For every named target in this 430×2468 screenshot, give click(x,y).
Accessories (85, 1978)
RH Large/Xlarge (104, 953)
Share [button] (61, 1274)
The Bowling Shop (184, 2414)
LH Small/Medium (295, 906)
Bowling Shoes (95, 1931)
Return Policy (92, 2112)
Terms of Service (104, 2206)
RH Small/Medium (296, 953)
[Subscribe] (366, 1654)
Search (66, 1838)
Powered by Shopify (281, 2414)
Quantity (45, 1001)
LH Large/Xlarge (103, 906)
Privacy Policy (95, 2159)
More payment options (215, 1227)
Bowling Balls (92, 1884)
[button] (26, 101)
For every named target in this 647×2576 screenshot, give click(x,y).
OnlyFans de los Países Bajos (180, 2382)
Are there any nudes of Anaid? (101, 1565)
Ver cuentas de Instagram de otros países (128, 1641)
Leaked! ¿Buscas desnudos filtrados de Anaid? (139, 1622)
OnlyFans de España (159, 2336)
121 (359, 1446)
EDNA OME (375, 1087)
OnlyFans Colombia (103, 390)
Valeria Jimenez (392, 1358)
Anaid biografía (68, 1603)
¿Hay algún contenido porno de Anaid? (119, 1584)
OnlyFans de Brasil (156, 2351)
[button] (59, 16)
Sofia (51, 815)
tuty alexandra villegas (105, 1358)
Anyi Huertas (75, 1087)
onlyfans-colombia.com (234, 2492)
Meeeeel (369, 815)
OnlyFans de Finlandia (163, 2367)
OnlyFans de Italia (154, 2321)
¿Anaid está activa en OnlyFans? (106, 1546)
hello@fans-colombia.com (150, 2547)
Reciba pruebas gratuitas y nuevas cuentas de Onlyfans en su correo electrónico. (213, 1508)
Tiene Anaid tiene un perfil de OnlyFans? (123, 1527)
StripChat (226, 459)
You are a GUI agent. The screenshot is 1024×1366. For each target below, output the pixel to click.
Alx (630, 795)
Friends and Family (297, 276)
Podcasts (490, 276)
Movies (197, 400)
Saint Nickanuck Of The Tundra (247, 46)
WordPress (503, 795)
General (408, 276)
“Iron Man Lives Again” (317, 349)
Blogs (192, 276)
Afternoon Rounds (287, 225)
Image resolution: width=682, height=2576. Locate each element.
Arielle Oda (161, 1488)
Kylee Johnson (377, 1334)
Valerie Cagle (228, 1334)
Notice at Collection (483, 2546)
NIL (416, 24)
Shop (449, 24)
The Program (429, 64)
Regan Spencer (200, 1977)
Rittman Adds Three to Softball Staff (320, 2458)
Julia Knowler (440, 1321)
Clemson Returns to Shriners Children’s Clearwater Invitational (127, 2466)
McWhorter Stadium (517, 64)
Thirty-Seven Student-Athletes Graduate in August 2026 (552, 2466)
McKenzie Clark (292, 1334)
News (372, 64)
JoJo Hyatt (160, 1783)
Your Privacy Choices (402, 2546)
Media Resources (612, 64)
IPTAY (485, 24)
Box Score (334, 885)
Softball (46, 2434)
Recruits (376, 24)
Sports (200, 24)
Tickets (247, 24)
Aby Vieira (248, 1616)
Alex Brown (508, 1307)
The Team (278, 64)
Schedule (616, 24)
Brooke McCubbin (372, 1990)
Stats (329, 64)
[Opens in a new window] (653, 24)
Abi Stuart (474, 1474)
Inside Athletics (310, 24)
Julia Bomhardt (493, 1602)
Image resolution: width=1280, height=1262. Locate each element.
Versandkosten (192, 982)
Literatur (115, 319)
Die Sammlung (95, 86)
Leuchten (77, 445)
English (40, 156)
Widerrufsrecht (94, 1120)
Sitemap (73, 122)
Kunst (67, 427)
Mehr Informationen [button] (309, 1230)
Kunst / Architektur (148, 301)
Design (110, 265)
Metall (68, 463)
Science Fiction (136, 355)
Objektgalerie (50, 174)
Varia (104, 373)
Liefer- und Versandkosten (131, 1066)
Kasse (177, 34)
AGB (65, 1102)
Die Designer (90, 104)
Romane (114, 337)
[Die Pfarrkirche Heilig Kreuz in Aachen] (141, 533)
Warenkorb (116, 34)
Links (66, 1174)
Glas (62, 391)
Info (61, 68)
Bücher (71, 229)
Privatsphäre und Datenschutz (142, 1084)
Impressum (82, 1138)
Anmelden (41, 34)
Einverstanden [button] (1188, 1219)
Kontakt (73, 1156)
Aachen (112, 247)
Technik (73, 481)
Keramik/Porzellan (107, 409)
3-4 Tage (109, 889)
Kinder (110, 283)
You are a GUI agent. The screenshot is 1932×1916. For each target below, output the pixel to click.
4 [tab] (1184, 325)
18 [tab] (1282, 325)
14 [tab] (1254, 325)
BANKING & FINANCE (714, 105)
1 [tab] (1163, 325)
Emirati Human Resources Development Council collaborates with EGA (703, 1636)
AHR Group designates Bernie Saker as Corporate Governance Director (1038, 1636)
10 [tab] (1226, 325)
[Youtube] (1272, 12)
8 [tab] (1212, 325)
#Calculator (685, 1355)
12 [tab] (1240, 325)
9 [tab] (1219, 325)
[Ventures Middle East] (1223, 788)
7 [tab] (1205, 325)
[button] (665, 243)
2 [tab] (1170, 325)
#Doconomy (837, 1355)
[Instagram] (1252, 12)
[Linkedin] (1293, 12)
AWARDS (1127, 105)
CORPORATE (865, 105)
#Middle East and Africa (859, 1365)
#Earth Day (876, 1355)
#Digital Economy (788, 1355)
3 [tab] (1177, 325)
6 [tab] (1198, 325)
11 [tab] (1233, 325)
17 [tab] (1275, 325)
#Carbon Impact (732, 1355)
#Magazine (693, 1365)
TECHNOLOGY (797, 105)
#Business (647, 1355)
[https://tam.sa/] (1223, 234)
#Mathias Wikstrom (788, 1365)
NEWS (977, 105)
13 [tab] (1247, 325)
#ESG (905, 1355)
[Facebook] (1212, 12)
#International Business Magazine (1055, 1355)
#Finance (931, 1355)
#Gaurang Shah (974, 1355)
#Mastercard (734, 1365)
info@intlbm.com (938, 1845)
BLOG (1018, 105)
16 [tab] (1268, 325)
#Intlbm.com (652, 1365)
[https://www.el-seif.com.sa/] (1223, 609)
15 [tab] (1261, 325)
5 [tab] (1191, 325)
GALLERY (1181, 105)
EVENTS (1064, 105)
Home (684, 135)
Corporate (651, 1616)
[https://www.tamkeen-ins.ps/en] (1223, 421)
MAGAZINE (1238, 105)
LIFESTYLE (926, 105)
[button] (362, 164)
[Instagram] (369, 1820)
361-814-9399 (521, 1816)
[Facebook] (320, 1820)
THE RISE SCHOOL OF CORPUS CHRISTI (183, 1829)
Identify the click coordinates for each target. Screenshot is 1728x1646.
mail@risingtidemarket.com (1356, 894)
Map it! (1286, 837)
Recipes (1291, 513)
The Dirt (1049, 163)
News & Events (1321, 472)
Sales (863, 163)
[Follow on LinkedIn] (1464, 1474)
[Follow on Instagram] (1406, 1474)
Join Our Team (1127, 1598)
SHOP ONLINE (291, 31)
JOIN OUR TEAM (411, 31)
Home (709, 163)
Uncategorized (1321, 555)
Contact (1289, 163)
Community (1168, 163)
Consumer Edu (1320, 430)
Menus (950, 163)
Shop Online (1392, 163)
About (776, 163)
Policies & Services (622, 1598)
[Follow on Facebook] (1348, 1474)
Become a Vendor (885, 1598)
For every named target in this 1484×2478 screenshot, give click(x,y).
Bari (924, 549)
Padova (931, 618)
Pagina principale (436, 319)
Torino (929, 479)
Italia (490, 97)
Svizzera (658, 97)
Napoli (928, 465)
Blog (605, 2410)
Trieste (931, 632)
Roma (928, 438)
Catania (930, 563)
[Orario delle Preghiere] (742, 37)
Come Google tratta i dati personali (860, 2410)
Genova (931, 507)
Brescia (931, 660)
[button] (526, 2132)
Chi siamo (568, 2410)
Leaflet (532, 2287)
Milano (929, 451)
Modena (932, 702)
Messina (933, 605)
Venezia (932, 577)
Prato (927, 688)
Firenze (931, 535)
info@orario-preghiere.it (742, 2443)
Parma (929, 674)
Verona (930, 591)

• TASK INSTRUCTIONS: An exact, line-for-line copy is required: from the line containing "Italia (490, 97)" through the final line of the listing above, both included, with nothing else.

• RESULT OF THE TASK:
Italia (490, 97)
Svizzera (658, 97)
Napoli (928, 465)
Blog (605, 2410)
Trieste (931, 632)
Roma (928, 438)
Catania (930, 563)
[Orario delle Preghiere] (742, 37)
Come Google tratta i dati personali (860, 2410)
Genova (931, 507)
Brescia (931, 660)
[button] (526, 2132)
Chi siamo (568, 2410)
Leaflet (532, 2287)
Milano (929, 451)
Modena (932, 702)
Messina (933, 605)
Venezia (932, 577)
Prato (927, 688)
Firenze (931, 535)
info@orario-preghiere.it (742, 2443)
Parma (929, 674)
Verona (930, 591)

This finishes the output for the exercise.